2. The financial information set out in this statement does not constitute
the Company's statutory accounts for the years ended 31 December 1997 or
1998 but is derived from those accounts. Statutory accounts for 1997
have been delivered to the Registrar of Companies, whereas those for 1998
will be posted to shareholders shortly. The auditor has reported on
those accounts; its reports were unqualified and did not contain a
statement under Section 237(2) or (3) of the Companies Act 1985.
3. The Annual General Meeting will be held at the offices of Nabarro
Nathanson, 50 Stratton Street, London W1X 6NX on 10 June 1999 at 11.00
am.
Oil and gas reserves
The Net Proved Oil and Gas Reserves Estimation as at 31 December 1998 was
performed by The Scotia Group Inc. on all the Group's properties. Oil prices
used for the evaluation were based on a 12 month average of West Texas
Intermediate posted prices of 11.95 US$/bbl adjusted by lease for gravity and
transportation fees. Similarly, gas prices were based on a 12 month average
price for Texas Gulf Onshore Spot of 2.05 US$/mmbtu, adjusted for heating
value, composition, gathering costs and regional differentials. Oil and gas
prices, operating costs and capital expenditure were held constant for the
economic life of the property.
The results are summarised below:-
Total Oil
Oil GasEquivalent
(mbbl) (mmcf) (mboe)
Total Proved Reserves at
31 December 1997(1) 2,550.7 9,946.2 4,208.4
Changes during the year:
Production (415.7) (2,270.3) (794.1)
Disposals (36.0) (26.8) (40.5)
Revisions - Existing properties (480.2) 2,186.4 (115.8)

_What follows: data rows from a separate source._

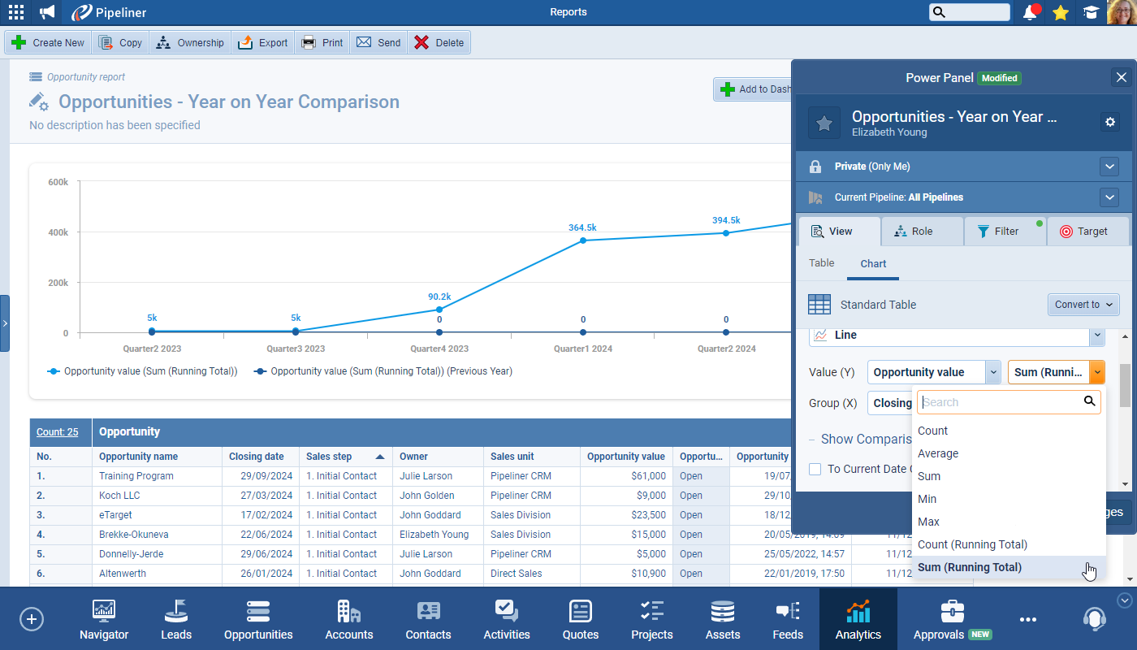
Task: Click the aggregation search input field
Action: tap(1001, 402)
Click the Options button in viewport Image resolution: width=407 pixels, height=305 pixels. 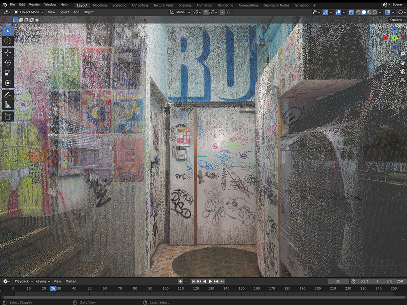click(397, 20)
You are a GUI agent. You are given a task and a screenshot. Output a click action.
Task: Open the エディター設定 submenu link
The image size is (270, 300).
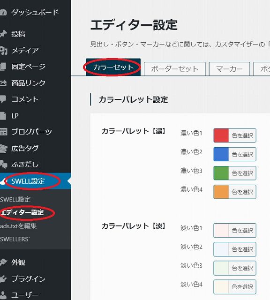[22, 212]
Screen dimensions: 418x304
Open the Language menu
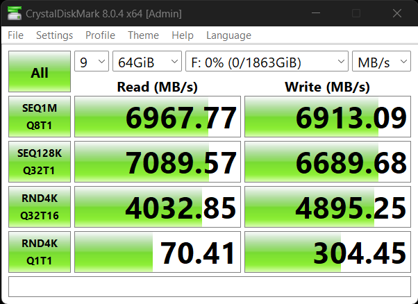pos(228,35)
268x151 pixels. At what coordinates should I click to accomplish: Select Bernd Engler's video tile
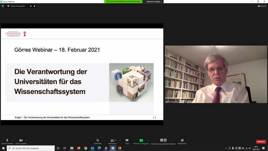point(216,74)
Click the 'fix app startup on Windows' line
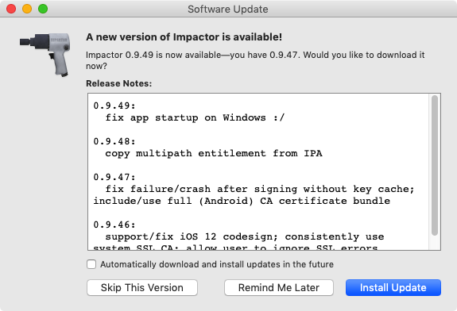Screen dimensions: 457x311 click(x=195, y=117)
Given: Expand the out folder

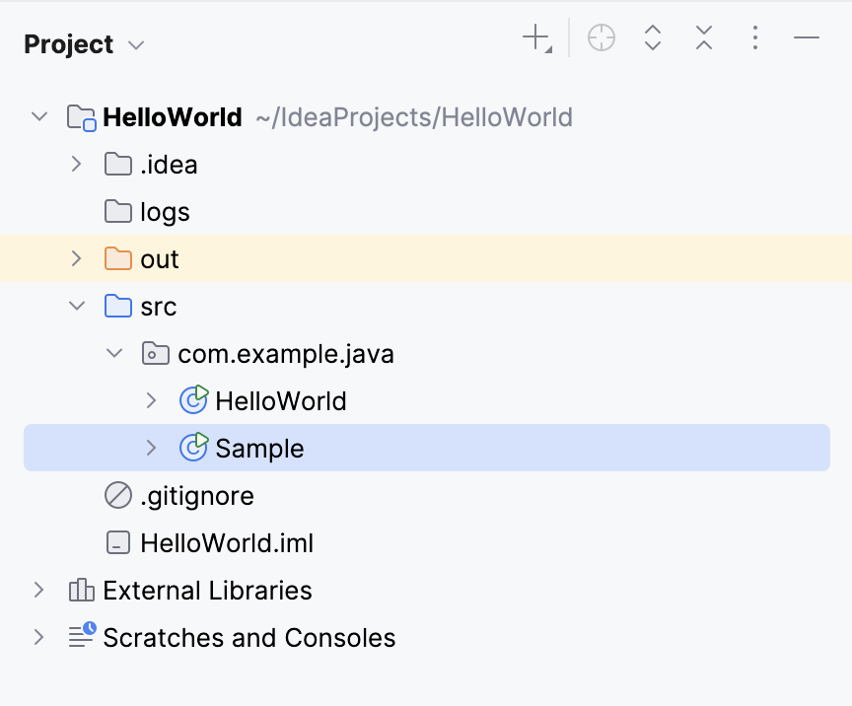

Acquisitions (260.4) 39.5 (253.8)
Acquired during the year -
Drilling program 156.3 5,162.1 1,016.7
Acquisitions 453.3 483.2 533.9
Total Proved Reserves at
31 December 1998(2) 1,968.0 15,520.3 4,554.8
As at 31 December 1998, the appraised value of Net Proved Oil and Gas Reserves
which is estimated by the Group to be equal to the future net revenue
discounted at 10% per annum, was #14.7 million (1997:#17.4 million).
Notes:
1. These results are subject to the qualifications contained in a document
referenced SHB/WWE/8063 "Evaluation of the oil and gas properties of United
Energy plc Effective 31 December 1997."
2. These results are subject to the qualifications contained in a document
referenced SHB/WWE/9029 "Evaluation of the oil and gas properties of United
Energy plc Effective 31 December 1998."